• [Exercises]
**1)** From the passage on low poly trees, list the steps it gives for how real time 3D rendering handles each triangle, in order.
**2)** Tally the lines of the listing that contain the string "Apps", with case counting, and give only the number.

• [Source extract]
━━━━━━━━━━━━━━━━━━━━
I’ve lately been working on creating 3D models for Streetsoccer that act as background props. One of the most interesting areas is low poly trees and if you look through the Internet, there is hardly any good information out there. Most low poly assets or tutorials one finds do not work well in real time engines due to two things that are always difficult in real time 3D: Transparency and self-shadowing. Since a lot of people I talked to didn’t have the experience of falling into all the pit falls related to that topics yet, I thought I just quickly write down some of them and what one can do about them.
A common technique to create low poly trees is to use a texture of a cluster of leaves, put it on a plane, sub-divided it and bend it a little. Use 5-10 of those intersecting each other and it looks quite alright. The problem is that in reality the upper parts of a tree are casting shadows to the lower parts. So if you use just one texture of leaves, you either end up with a tree that has the same brightness everywhere. If you want to do it right, you end up using multiple textures depending on which part of the cluster has shadow on it and which doesn’t. If you go to stock asset suites, those trees usually look great because they have been raytraced and have some form of ambient occlusion on them.
The other area is transparency. As you may or may not know, real time 3D rendering is rather stupid: Take a triangle, run it through some matrices, calculate some simplified form of lighting equation and draw the pixels on the screen. Take next triangle, run the math again, put pixels on the screen, and so on. So things order of occlusion is in general dependent on the order of triangles in a mesh and the order of meshes in a scene. To fix this, someone invented the Z-Buffer or Depth Buffer which for each pixel stores the depth of the pixel that has been drawn to the screen. Before drawing a pixel, we check whether the pixel the new triangle wants to draw is before or behind the depth value stored in the depth buffer for the last stuff we put at that pixel. If the triangle is behind it, we don’t draw the pixel. This saves us the trouble of sorting all triangles by depth from the viewer position before drawing. By the way, all of this is explanation is rather over-simplified and boiled down to what you need to know for the purposes of this discussion.
━━━━━━━━━━━━━━━━━━━━
• [Data rows]
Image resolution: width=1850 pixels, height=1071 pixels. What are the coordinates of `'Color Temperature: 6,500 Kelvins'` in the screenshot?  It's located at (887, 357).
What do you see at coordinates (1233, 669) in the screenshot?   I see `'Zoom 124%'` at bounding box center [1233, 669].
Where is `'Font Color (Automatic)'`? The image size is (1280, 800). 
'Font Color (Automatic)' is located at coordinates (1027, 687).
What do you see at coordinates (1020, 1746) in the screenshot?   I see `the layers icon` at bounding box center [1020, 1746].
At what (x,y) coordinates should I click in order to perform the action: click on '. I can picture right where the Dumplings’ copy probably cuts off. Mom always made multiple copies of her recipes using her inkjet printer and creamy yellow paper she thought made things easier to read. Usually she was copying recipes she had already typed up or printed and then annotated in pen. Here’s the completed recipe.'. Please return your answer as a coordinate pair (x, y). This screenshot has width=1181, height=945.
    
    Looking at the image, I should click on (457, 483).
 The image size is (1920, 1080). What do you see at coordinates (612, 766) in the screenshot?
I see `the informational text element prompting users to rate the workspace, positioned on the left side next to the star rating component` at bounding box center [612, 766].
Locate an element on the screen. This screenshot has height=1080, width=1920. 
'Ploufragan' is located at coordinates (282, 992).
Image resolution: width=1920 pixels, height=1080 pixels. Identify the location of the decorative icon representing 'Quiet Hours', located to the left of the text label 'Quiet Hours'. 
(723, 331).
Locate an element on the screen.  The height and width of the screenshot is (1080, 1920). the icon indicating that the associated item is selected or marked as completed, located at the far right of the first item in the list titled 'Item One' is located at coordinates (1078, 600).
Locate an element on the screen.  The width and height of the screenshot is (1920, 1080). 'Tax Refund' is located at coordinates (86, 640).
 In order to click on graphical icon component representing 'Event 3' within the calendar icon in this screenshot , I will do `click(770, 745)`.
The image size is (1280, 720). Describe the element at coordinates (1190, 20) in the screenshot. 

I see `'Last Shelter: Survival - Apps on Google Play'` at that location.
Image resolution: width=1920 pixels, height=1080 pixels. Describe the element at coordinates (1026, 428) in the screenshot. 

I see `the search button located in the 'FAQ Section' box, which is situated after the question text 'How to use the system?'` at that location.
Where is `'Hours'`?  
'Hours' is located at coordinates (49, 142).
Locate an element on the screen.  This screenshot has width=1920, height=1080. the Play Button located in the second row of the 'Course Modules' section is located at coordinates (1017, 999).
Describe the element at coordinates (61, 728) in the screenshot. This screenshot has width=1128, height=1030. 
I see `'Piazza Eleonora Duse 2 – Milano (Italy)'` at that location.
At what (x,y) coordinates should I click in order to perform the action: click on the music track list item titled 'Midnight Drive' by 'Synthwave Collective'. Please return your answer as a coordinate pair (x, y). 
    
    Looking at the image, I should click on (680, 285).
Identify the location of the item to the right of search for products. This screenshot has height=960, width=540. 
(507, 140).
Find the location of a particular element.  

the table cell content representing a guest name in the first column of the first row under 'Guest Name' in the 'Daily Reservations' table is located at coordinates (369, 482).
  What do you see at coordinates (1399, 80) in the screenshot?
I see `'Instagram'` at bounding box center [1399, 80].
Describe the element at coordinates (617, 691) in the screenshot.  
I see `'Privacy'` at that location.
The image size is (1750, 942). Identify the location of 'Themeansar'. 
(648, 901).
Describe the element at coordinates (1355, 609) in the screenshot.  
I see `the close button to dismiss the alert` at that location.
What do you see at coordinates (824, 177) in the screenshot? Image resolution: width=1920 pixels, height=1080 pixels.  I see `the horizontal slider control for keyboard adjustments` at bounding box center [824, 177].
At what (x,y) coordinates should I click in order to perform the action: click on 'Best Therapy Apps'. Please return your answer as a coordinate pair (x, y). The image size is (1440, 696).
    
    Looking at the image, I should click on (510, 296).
━━━━━━━━━━━━━━━━━━━━
• [Task solutions]
**1)**
1. Take a triangle.
2. Run it through some matrices.
3. Calculate some simplified form of lighting equation.
4. Draw the pixels on the screen.

**2)** 2